Bridge Tavern, Wicklow town, where Robert Halpin was born in 1836 (Photo: Patrick Comerford, 2016)

In 1847, a young boy, not yet a teenager, stepped aboard a ship anchored off Wicklow town and began an adventure worthy of a Boy’s Own story. Nineteen years later, the young man, now a first officer on the biggest ship in the world, was performing a daring rescue of a fellow crewmember in the middle of one of the most historic expeditions of the century.

By the standards of the time, an 11-year-old boy leaving his family and signing onto a ship was not unheard of. Poverty was usually the driving factor, but not for young Robert Halpin (1836-1894), who was raised in the comfortable surroundings of the Bridge House Inn (now known as the the Bridge Tavern) in Wicklow town.

The Inn was a regular haunt for seafarers and young Robert’s imagination was no doubt immersed with tales of the seafaring life, distant lands and far-flung adventurers. The youngest of 13, he was given a private-school education. He could easily have followed the footsteps of those of his brothers who became surgeons and solicitors, but instead he chose to follow the path of two other brothers who went to sea.

Barely past his 11th birthday, Robert signed on for a seven-year indentured apprenticeship on the brigantine Briton. In doing so, he threw himself into the deep end, as this was no local boat traversing the Irish Sea, but an ocean ship that ran a two-month Atlantic route transporting timber from the wilds of Canada.
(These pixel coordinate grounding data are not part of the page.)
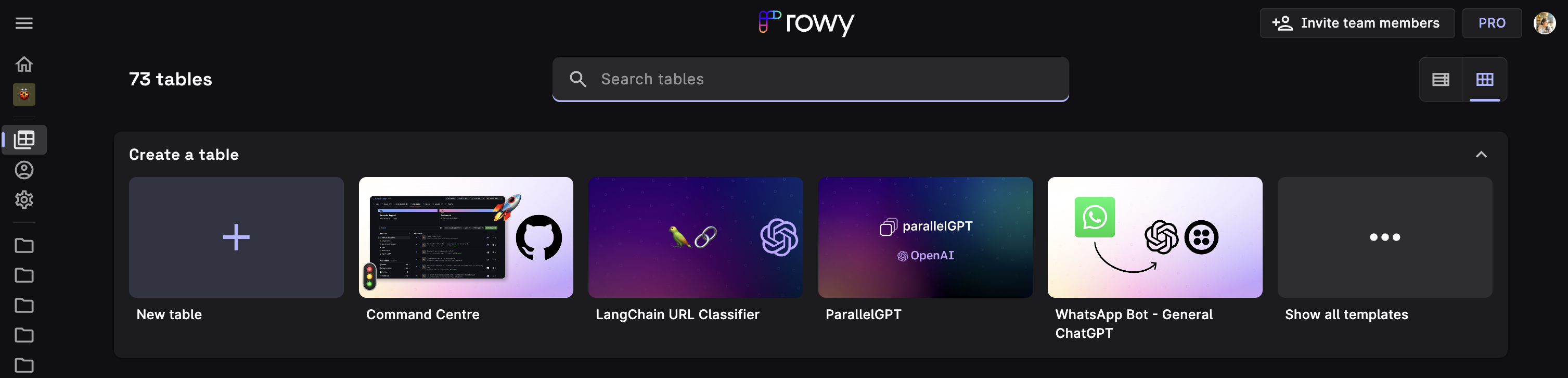
Task: Choose the Command Centre template
Action: 466,237
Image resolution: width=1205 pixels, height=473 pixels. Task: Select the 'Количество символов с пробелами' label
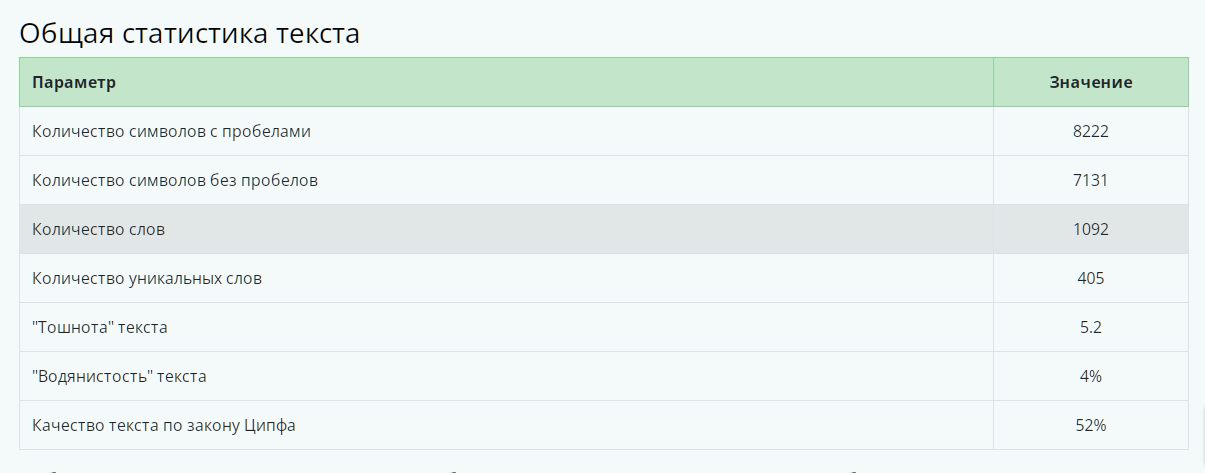(x=171, y=131)
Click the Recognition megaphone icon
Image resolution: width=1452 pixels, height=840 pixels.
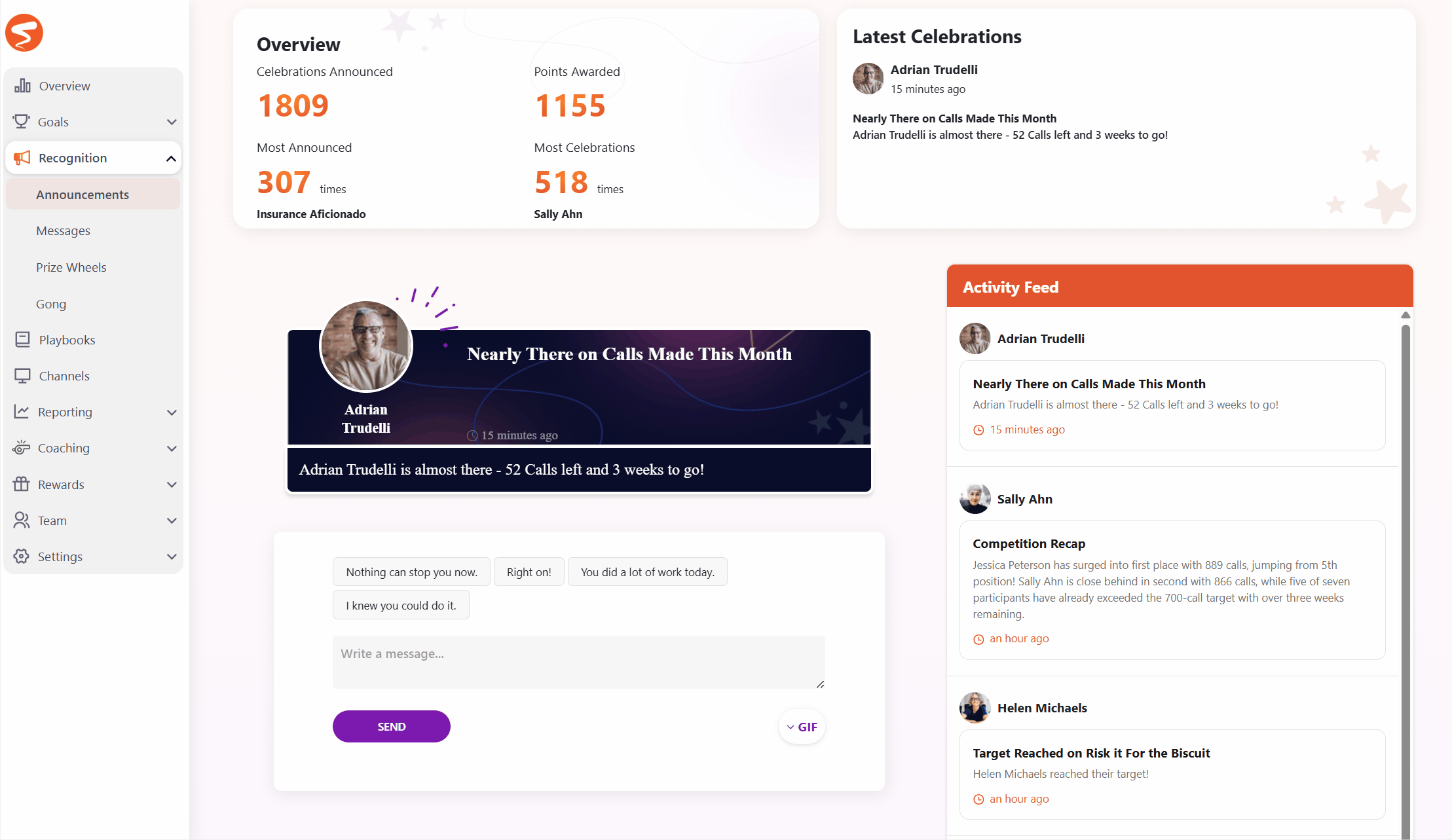22,158
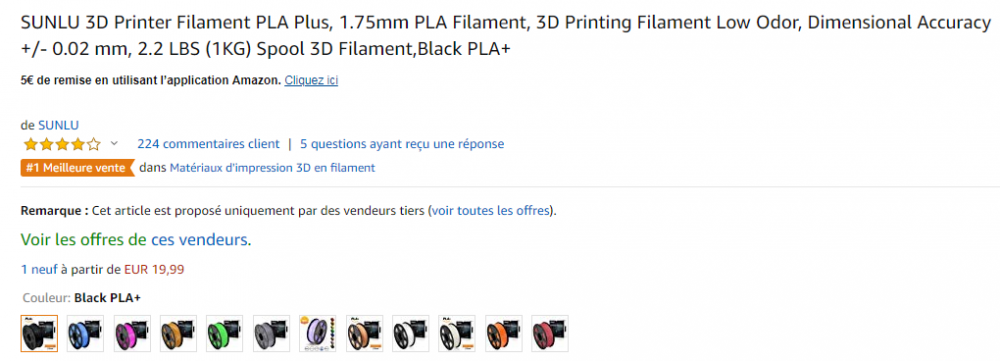Select the grey filament spool thumbnail
This screenshot has height=361, width=1000.
(272, 334)

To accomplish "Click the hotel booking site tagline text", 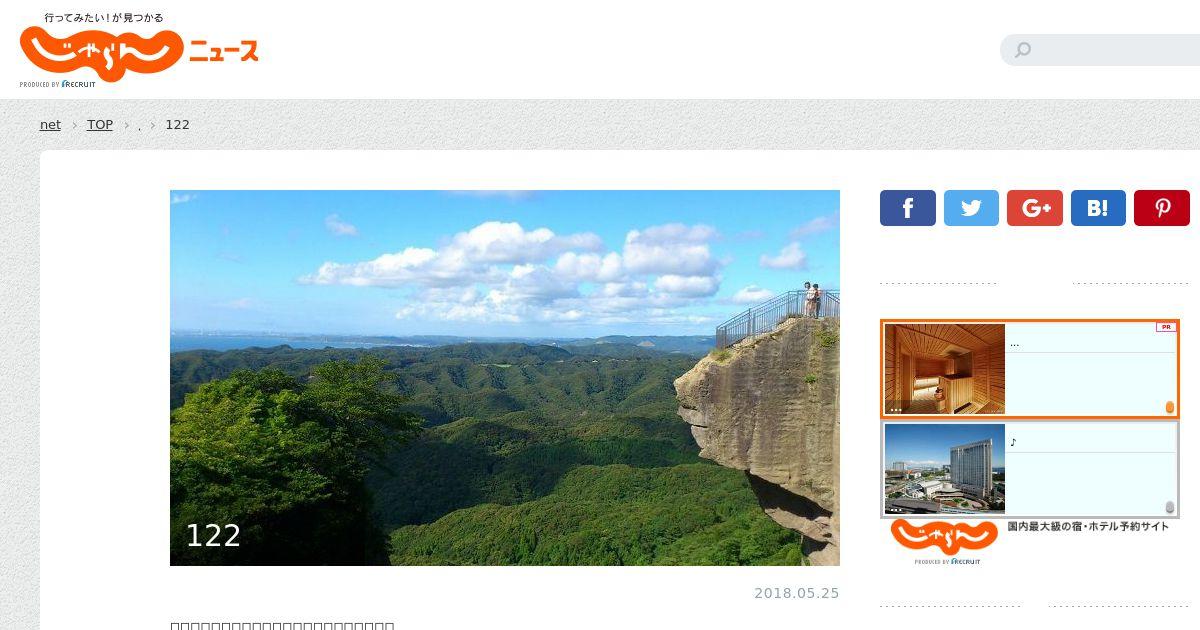I will (x=1088, y=526).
In 1850, aged 14, Robert barely escaped with his life when the Briton was shipwrecked off the coast of Cornwall. Undeterred, Robert continued his mariner apprenticeship and, by the time he was 15, he had travelled an amazing 26,000 nautical miles.

He would learn his trade on many more ships and travel to many destinations, including Australia during the height of the gold rush. It is testament to his honour and loyalty that, when many of the crew deserted to join the rush, he kept his post. This act impressed the ship’s captain so much that he released Robert from his indentured apprenticeship, enabling the teenager to decide his own future.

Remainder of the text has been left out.